Je suis juive et je suis de gauche : conflit de loyauté, conflit d’identité ?
Maëva Journo / Photo : David Quesemand
Maëva Journo revient sur les élections législatives de juin-juillet. Elle a voté NFP, sans pouvoir imaginer d’autre choix. Et pourtant, cette évidence butait sur quelque chose : comme juive, elle vivait là un conflit de loyauté. La lutte contre l'antisémitisme demeurant un point d'achoppement.
Au moment précis où nous publions cet article, Michel Barnier a été nommé premier ministre, à rebours du résultat des élections et de la logique de front républicain.
21 avril 2002. C’est la troisième fois de ma vie que je vois mon père pleurer. Cet homme profondément de gauche, qui croit en la justice sociale, l’école, les services publics, vient de voir ses rêves politiques partir en fumée, balayés par une extrême droite, certes assez faible si on la compare à aujourd’hui, mais au second tour d’une élection présidentielle qu’on pensait être un boulevard pour la gauche de gouvernement. Mon père ira voter Jacques Chirac, triste mais sûr de lui, déterminé à faire barrage au Front national. Au nom des valeurs que les républicains partagent. Cette image ne m’a jamais quittée. Le devoir moral de faire front contre le Front national ne supportait aucun atermoiement, aucune compromission. Sauver la République et ses valeurs devenait notre impératif, nous peuple de gauche. C’est ce que ce vote signifiait. Suivant ton modèle, papa, j’ai fait comme toi en 2017, puis en 2022. Et je le referai toujours. Voter à droite par droiture pour sauver des valeurs ; voter à gauche, par conviction, pour les porter et les défendre.

EXTRAIT DES DONNÉES =
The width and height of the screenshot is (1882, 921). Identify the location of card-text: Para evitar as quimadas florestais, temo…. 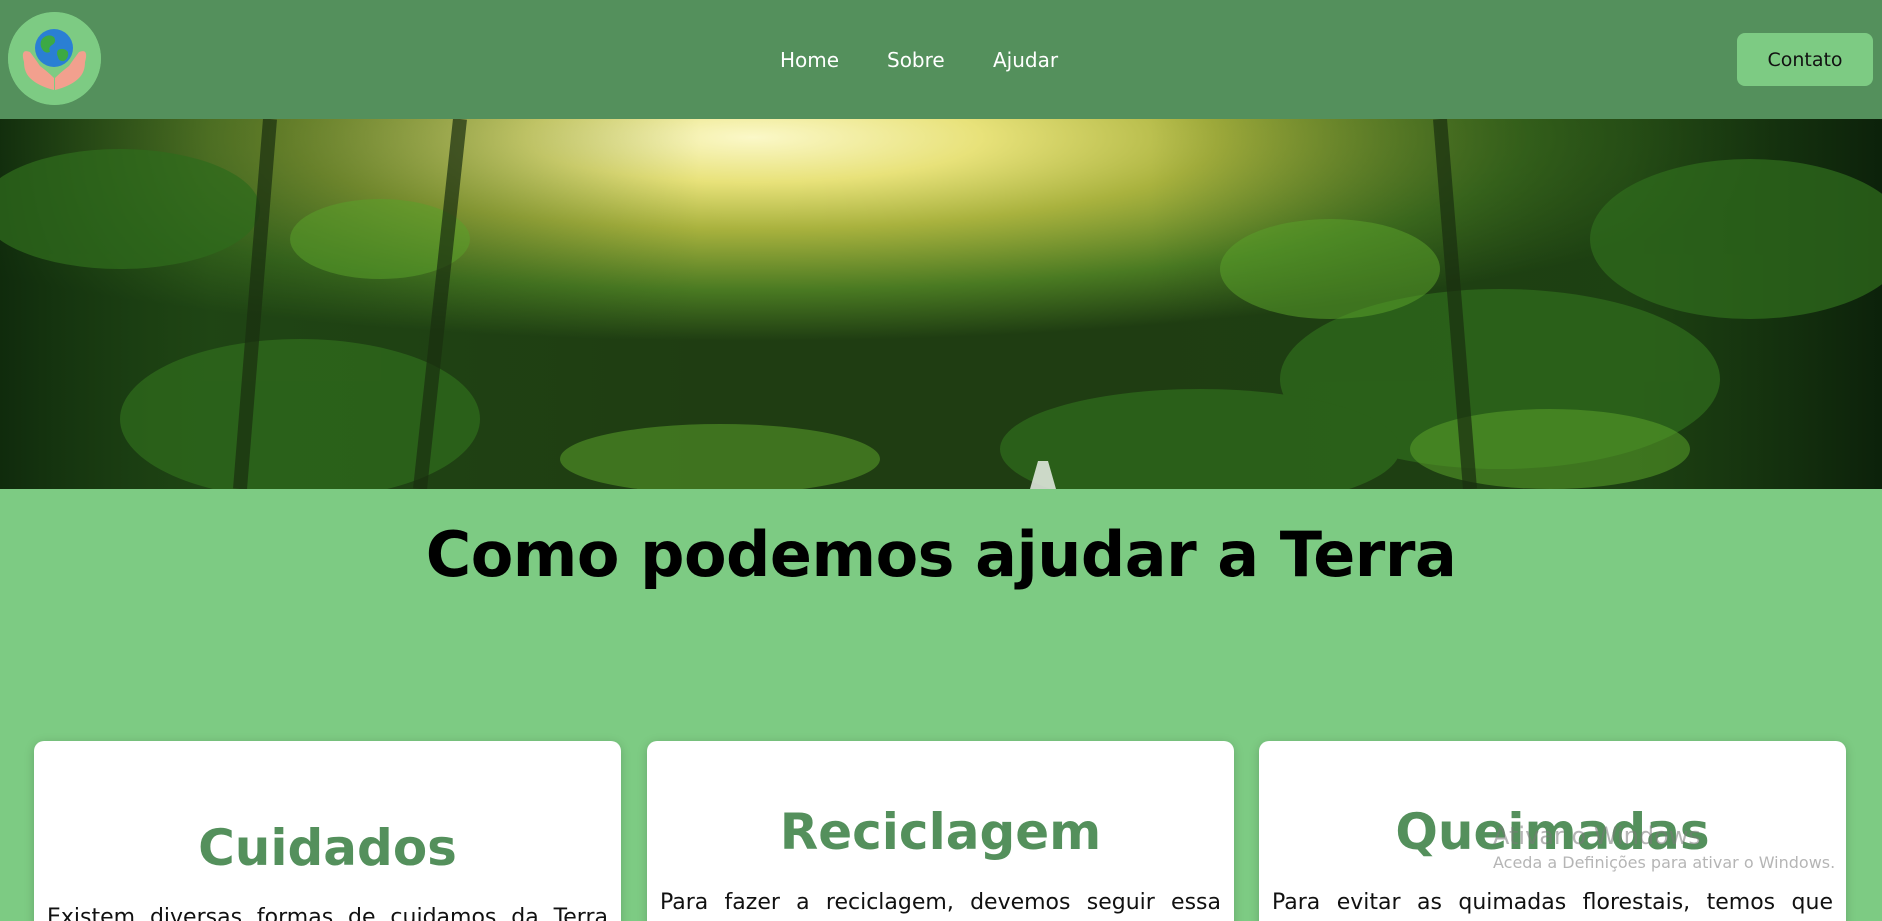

CONSIGNE = Actualisez le passage du texte sur le conflit de loyauté qui commence par « Maëva Journo / » et se poursuit jusqu'à « un point d'achoppement. », en remplaçant « NFP » par « Nouveau Front populaire ». Appuyez-vous uniquement sur le texte.

RÉPONSE ATTENDUE =
Maëva Journo / Photo : David Quesemand
Maëva Journo revient sur les élections législatives de juin-juillet. Elle a voté Nouveau Front populaire, sans pouvoir imaginer d’autre choix. Et pourtant, cette évidence butait sur quelque chose : comme juive, elle vivait là un conflit de loyauté. La lutte contre l'antisémitisme demeurant un point d'achoppement.